Students who attended the Corinthian Colleges, the now defunct for-profit chain that operated schools and programs in New York, are getting help from New York Attorney General (AG) Eric Schneiderman.
Last month, Schneiderman announced that his office began notifying around 3,000 New York residents who attended programs run by Corinthian about the cancellation of their federal student loans. The U.S. Department of Education ruled that Corinthian Colleges misrepresented employment success among students who graduated from the for-profit chain.
“Corinthian Colleges used false promises of career success to lure students, leaving many with enormous debt and few job prospects,” said Schneiderman in a press release announcing the initiative. “My office is committed to helping these students receive much-deserved relief from their student loan debt.”
Corinthian operated for-profit colleges Everest Institute and Everest University in Rochester, New York. Both schools abruptly shut their doors in 2015, leaving students on the hook for their debt with no accompanying degree. The Department of Education’s investigation found the for-profit colleges had inflated graduate employment successes in some of the school’s programs.
Students who were enrolled in these specific programs are eligible for their federal student debt to be discharged as a result of the misrepresentations. Schneiderman said that efforts on part of the New York AG’s office will focus on reaching students who were enrolled in these specific programs during the relevant time period. The AG also noted that any student who attended one of the Corinthian schools and thinks they were misled about potential jobs upon graduation can apply to get their loans discharged.
Schneiderman isn’t alone in reaching out to student loan borrowers. The AG said 43 other states and the District of Columbia are taking part in similar efforts. If included in the outreach effort, students in New York will get a letter and loan discharge application. If the cancelation gets approved, then students should be refunded for payments already made on their loans, and they will not be liable for the remaining loan balance. Because the approval process to get the loans discharged may take time, Schneiderman said borrowers should continue to make payments on their loans.

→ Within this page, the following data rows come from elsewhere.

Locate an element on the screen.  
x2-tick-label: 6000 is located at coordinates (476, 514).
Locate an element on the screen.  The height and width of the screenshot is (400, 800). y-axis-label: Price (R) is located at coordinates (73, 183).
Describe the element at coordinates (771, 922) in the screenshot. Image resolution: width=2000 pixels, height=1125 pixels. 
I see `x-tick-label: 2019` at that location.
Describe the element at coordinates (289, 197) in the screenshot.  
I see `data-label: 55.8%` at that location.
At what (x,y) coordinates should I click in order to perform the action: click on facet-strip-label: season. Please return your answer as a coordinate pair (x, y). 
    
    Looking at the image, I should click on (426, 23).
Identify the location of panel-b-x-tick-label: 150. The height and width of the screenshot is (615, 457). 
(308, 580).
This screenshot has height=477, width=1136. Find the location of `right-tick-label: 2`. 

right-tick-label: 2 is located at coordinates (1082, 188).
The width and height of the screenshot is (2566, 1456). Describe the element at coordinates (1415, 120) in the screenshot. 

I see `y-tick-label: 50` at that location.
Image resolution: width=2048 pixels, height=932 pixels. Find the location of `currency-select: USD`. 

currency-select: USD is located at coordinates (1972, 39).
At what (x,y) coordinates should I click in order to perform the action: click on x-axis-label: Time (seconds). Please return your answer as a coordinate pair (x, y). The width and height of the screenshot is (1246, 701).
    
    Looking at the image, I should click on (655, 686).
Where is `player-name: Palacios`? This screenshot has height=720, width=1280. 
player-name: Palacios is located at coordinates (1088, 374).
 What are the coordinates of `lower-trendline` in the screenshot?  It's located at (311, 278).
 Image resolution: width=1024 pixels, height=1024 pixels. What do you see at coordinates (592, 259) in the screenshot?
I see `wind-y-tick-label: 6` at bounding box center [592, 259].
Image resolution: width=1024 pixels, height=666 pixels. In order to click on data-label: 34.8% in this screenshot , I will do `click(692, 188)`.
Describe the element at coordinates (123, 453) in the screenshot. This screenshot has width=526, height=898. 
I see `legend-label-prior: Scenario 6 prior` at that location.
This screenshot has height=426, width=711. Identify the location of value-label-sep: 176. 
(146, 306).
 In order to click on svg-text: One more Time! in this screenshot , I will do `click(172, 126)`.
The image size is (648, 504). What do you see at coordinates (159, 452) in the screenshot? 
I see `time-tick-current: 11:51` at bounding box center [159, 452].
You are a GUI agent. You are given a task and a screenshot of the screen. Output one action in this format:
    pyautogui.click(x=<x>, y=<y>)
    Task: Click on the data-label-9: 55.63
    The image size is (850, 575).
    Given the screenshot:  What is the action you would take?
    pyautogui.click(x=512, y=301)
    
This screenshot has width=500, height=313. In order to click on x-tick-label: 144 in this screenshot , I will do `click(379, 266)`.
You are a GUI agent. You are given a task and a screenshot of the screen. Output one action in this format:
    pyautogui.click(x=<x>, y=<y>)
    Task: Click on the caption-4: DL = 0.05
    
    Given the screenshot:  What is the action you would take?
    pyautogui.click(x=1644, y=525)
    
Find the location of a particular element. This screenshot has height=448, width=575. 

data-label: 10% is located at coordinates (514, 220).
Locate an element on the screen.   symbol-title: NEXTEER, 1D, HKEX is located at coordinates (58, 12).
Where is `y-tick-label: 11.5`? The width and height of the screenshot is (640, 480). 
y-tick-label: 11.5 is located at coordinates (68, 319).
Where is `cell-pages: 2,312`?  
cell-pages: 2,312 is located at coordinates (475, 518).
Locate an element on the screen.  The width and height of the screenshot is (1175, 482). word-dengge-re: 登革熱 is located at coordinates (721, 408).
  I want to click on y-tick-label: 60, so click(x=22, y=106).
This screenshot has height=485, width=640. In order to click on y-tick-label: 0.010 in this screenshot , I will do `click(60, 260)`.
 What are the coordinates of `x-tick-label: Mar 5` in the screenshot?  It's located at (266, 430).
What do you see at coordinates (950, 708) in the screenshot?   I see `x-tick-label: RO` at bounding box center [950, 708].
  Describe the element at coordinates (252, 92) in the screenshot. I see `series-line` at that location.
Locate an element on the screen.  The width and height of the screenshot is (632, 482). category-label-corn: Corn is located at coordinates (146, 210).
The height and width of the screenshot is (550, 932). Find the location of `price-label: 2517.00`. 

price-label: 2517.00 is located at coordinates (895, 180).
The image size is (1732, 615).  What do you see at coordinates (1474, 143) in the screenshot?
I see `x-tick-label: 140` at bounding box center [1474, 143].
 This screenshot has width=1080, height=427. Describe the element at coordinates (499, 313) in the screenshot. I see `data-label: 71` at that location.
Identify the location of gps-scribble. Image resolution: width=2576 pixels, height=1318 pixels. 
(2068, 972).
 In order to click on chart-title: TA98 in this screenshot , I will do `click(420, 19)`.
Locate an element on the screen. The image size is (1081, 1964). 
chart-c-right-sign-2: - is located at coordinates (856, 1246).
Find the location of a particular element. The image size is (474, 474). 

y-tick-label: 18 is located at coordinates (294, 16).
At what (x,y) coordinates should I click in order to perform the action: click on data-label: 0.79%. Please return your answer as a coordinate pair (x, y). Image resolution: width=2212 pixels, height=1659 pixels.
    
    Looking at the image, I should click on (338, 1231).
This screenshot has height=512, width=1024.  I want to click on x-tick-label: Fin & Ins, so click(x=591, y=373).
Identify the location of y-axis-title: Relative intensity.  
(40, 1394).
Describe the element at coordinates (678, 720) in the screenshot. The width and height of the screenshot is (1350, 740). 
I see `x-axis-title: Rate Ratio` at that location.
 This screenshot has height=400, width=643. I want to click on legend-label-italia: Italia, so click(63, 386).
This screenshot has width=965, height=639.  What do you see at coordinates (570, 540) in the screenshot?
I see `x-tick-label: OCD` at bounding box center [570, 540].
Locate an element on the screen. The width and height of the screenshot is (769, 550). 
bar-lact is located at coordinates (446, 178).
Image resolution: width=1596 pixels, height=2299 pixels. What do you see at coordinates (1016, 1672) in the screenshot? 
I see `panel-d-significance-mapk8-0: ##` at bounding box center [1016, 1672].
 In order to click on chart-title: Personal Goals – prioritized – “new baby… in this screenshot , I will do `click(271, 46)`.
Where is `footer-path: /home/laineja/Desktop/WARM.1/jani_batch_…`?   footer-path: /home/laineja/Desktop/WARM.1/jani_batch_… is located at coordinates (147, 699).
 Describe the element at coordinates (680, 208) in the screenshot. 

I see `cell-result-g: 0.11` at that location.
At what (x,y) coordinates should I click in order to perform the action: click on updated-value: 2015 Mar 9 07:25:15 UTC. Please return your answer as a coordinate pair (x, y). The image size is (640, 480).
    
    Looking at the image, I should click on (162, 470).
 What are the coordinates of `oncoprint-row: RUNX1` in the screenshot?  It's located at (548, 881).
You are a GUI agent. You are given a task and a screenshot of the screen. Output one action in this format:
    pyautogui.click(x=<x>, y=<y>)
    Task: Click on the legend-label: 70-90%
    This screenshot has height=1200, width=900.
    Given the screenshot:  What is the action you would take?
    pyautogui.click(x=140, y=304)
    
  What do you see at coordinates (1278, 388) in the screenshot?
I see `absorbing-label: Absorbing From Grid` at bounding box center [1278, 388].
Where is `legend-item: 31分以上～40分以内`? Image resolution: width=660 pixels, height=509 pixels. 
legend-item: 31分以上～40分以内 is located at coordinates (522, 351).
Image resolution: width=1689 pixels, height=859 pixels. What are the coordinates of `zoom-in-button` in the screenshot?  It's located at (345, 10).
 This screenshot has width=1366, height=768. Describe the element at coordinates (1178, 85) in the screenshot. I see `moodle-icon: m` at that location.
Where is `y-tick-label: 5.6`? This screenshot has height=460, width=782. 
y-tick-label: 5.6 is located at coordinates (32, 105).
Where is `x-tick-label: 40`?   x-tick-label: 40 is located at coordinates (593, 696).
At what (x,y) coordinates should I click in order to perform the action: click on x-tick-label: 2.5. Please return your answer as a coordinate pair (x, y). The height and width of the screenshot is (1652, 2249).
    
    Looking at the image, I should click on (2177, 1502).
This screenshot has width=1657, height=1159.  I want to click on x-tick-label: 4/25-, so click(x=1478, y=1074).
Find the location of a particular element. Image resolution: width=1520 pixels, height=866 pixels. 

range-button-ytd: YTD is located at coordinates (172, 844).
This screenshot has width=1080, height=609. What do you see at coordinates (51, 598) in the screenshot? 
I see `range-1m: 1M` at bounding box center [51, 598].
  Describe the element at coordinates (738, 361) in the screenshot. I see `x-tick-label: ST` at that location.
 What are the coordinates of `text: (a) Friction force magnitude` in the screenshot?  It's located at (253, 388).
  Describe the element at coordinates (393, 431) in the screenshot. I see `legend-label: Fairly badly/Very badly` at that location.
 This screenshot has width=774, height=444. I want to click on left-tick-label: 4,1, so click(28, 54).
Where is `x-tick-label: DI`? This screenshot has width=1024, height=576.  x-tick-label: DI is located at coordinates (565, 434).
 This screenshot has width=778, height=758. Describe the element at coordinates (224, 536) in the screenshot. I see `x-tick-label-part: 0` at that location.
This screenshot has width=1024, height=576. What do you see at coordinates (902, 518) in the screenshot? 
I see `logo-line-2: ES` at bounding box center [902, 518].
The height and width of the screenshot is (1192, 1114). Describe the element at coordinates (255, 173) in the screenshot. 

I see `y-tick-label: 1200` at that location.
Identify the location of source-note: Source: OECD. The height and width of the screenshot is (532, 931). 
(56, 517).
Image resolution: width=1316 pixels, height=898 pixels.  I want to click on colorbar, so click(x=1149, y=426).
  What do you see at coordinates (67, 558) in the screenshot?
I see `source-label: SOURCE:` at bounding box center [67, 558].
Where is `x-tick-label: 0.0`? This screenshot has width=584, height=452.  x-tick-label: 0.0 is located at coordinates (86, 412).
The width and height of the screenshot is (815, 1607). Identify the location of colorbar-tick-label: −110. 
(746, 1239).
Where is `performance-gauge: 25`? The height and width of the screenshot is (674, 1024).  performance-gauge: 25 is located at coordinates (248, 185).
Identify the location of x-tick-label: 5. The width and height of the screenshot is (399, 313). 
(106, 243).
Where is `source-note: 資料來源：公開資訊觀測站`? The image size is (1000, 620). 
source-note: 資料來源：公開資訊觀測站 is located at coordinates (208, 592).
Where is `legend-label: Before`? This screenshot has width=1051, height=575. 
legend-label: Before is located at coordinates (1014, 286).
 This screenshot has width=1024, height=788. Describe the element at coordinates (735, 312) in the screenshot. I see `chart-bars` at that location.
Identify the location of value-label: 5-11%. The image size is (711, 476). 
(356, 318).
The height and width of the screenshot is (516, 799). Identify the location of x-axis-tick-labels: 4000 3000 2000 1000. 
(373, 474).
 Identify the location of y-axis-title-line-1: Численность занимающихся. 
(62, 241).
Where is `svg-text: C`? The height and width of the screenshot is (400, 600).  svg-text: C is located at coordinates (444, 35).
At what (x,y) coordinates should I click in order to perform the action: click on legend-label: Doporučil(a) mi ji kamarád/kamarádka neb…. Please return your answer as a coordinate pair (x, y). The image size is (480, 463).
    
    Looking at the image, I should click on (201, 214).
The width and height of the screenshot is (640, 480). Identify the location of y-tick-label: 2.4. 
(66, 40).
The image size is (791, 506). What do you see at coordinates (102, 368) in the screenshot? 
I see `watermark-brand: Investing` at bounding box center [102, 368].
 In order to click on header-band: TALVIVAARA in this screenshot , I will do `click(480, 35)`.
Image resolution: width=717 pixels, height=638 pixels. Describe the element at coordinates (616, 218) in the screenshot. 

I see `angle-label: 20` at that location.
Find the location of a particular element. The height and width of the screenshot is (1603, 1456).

While this crop of Corinthian students is protected from misleading, for-profit advertising, this luxury may not last under the new Secretary of Education, Betsy DeVos. The President Trump appointee not only has ties to the for-profit industry through investments, but she also refused to commit during Senate confirmation hearings to keep regulations on the books holding for-profit schools accountable for their graduates’ employment success. Failure to do so would result in losing federal financial aid, but this may not hold up in the future.
While DeVos hasn’t had too much time to make a mark on the Department of Education, her appointment has led to fear and dread among college students. In a recent LendEDU poll, 42 percent of college students thought DeVos would have a negative impact on the repayment of their student loans. In the same LendEDU survey, 66.8 percent of student loan holders told LendEDU that her lack of experience with student loans would impair her ability to tackle the problem. The negative view on the country’s newest Education Secretary doesn’t end there. The same LendEDU poll found that 33.8 percent of survey respondents didn’t think DeVos would have any impact while just 24.2 percent thought she would bring positive changes to the more than $1.3 trillion in student debt.